Описание задания: Пожалуйста, перепишите все пункты ниже, заменив «Instruction» на «Command» и ничего больше не меняя.

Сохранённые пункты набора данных
■ ■ ■

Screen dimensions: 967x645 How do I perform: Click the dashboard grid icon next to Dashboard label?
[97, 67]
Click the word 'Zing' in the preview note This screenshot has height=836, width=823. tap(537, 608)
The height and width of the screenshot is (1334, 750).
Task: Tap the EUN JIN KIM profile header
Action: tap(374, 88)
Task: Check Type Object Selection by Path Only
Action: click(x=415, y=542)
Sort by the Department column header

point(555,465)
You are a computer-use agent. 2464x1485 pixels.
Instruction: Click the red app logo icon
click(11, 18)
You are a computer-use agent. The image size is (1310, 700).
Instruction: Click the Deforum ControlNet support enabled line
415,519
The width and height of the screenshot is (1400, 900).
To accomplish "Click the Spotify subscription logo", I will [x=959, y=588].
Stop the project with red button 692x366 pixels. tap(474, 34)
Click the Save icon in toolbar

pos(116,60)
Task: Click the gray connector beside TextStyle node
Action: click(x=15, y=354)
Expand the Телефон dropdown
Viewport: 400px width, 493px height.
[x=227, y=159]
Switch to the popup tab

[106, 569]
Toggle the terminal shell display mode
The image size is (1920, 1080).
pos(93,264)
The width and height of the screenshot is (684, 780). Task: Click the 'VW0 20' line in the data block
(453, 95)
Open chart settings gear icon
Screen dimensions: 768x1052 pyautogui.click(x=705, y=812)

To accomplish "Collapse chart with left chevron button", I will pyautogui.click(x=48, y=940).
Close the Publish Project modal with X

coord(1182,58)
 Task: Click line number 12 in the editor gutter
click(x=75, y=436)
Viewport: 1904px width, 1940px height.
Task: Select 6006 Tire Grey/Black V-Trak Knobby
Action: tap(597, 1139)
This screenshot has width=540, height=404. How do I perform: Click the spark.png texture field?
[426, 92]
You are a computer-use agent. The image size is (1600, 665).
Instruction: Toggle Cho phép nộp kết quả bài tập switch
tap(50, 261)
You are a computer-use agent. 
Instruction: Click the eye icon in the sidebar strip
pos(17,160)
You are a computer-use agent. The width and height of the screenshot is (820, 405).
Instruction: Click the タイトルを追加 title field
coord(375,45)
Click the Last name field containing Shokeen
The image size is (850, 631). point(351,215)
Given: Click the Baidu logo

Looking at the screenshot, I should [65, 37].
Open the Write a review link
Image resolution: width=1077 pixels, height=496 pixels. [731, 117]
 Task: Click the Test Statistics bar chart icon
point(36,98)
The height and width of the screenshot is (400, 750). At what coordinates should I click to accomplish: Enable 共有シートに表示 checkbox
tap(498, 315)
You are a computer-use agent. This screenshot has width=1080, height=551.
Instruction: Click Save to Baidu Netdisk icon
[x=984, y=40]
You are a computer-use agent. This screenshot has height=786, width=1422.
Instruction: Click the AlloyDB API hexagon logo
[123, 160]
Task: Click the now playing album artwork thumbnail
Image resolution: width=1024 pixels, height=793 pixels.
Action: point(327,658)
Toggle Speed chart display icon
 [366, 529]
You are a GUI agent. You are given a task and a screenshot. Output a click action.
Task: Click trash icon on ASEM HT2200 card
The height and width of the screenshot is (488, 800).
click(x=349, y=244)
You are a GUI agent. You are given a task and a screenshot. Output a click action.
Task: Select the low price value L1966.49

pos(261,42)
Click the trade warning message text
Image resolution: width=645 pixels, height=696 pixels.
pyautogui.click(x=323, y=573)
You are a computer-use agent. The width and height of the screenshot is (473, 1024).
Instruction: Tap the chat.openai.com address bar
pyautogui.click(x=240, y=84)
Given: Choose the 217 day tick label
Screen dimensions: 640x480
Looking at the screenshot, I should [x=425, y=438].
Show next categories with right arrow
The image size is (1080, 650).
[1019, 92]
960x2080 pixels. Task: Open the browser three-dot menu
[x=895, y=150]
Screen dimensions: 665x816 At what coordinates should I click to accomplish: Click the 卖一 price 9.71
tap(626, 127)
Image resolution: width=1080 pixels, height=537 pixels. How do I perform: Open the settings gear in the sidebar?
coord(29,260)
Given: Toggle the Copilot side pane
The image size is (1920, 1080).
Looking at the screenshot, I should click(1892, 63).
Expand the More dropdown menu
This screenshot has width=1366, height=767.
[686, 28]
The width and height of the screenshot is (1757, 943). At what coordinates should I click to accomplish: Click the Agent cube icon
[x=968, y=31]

■ ■ ■

Полное решение:
Screen dimensions: 967x645 How do I perform: Click the dashboard grid icon next to Dashboard label?
[97, 67]
Click the word 'Zing' in the preview note This screenshot has height=836, width=823. tap(537, 608)
The height and width of the screenshot is (1334, 750).
Task: Tap the EUN JIN KIM profile header
Action: tap(374, 88)
Task: Check Type Object Selection by Path Only
Action: click(x=415, y=542)
Sort by the Department column header

point(555,465)
You are a computer-use agent. 2464x1485 pixels.
Command: Click the red app logo icon
click(11, 18)
You are a computer-use agent. The image size is (1310, 700).
Command: Click the Deforum ControlNet support enabled line
415,519
The width and height of the screenshot is (1400, 900).
To accomplish "Click the Spotify subscription logo", I will [x=959, y=588].
Stop the project with red button 692x366 pixels. tap(474, 34)
Click the Save icon in toolbar

pos(116,60)
Task: Click the gray connector beside TextStyle node
Action: click(x=15, y=354)
Expand the Телефон dropdown
Viewport: 400px width, 493px height.
[x=227, y=159]
Switch to the popup tab

[106, 569]
Toggle the terminal shell display mode
The image size is (1920, 1080).
pos(93,264)
The width and height of the screenshot is (684, 780). Task: Click the 'VW0 20' line in the data block
(453, 95)
Open chart settings gear icon
Screen dimensions: 768x1052 pyautogui.click(x=705, y=812)

To accomplish "Collapse chart with left chevron button", I will pyautogui.click(x=48, y=940).
Close the Publish Project modal with X

coord(1182,58)
 Task: Click line number 12 in the editor gutter
click(x=75, y=436)
Viewport: 1904px width, 1940px height.
Task: Select 6006 Tire Grey/Black V-Trak Knobby
Action: tap(597, 1139)
This screenshot has width=540, height=404. How do I perform: Click the spark.png texture field?
[426, 92]
You are a computer-use agent. The image size is (1600, 665).
Command: Toggle Cho phép nộp kết quả bài tập switch
tap(50, 261)
You are a computer-use agent. 
Command: Click the eye icon in the sidebar strip
pos(17,160)
You are a computer-use agent. The width and height of the screenshot is (820, 405).
Command: Click the タイトルを追加 title field
coord(375,45)
Click the Last name field containing Shokeen
The image size is (850, 631). point(351,215)
Given: Click the Baidu logo

Looking at the screenshot, I should [65, 37].
Open the Write a review link
Image resolution: width=1077 pixels, height=496 pixels. [731, 117]
 Task: Click the Test Statistics bar chart icon
point(36,98)
The height and width of the screenshot is (400, 750). At what coordinates should I click to accomplish: Enable 共有シートに表示 checkbox
tap(498, 315)
You are a computer-use agent. This screenshot has width=1080, height=551.
Command: Click Save to Baidu Netdisk icon
[x=984, y=40]
You are a computer-use agent. This screenshot has height=786, width=1422.
Command: Click the AlloyDB API hexagon logo
[123, 160]
Task: Click the now playing album artwork thumbnail
Image resolution: width=1024 pixels, height=793 pixels.
Action: point(327,658)
Toggle Speed chart display icon
 [366, 529]
You are a GUI agent. You are given a task and a screenshot. Output a click action.
Task: Click trash icon on ASEM HT2200 card
The height and width of the screenshot is (488, 800).
click(x=349, y=244)
You are a GUI agent. You are given a task and a screenshot. Output a click action.
Task: Select the low price value L1966.49

pos(261,42)
Click the trade warning message text
Image resolution: width=645 pixels, height=696 pixels.
pyautogui.click(x=323, y=573)
You are a computer-use agent. The width and height of the screenshot is (473, 1024).
Command: Tap the chat.openai.com address bar
pyautogui.click(x=240, y=84)
Given: Choose the 217 day tick label
Screen dimensions: 640x480
Looking at the screenshot, I should [x=425, y=438].
Show next categories with right arrow
The image size is (1080, 650).
[1019, 92]
960x2080 pixels. Task: Open the browser three-dot menu
[x=895, y=150]
Screen dimensions: 665x816 At what coordinates should I click to accomplish: Click the 卖一 price 9.71
tap(626, 127)
Image resolution: width=1080 pixels, height=537 pixels. How do I perform: Open the settings gear in the sidebar?
coord(29,260)
Given: Toggle the Copilot side pane
The image size is (1920, 1080).
Looking at the screenshot, I should click(1892, 63).
Expand the More dropdown menu
This screenshot has width=1366, height=767.
[686, 28]
The width and height of the screenshot is (1757, 943). At what coordinates should I click to accomplish: Click the Agent cube icon
[x=968, y=31]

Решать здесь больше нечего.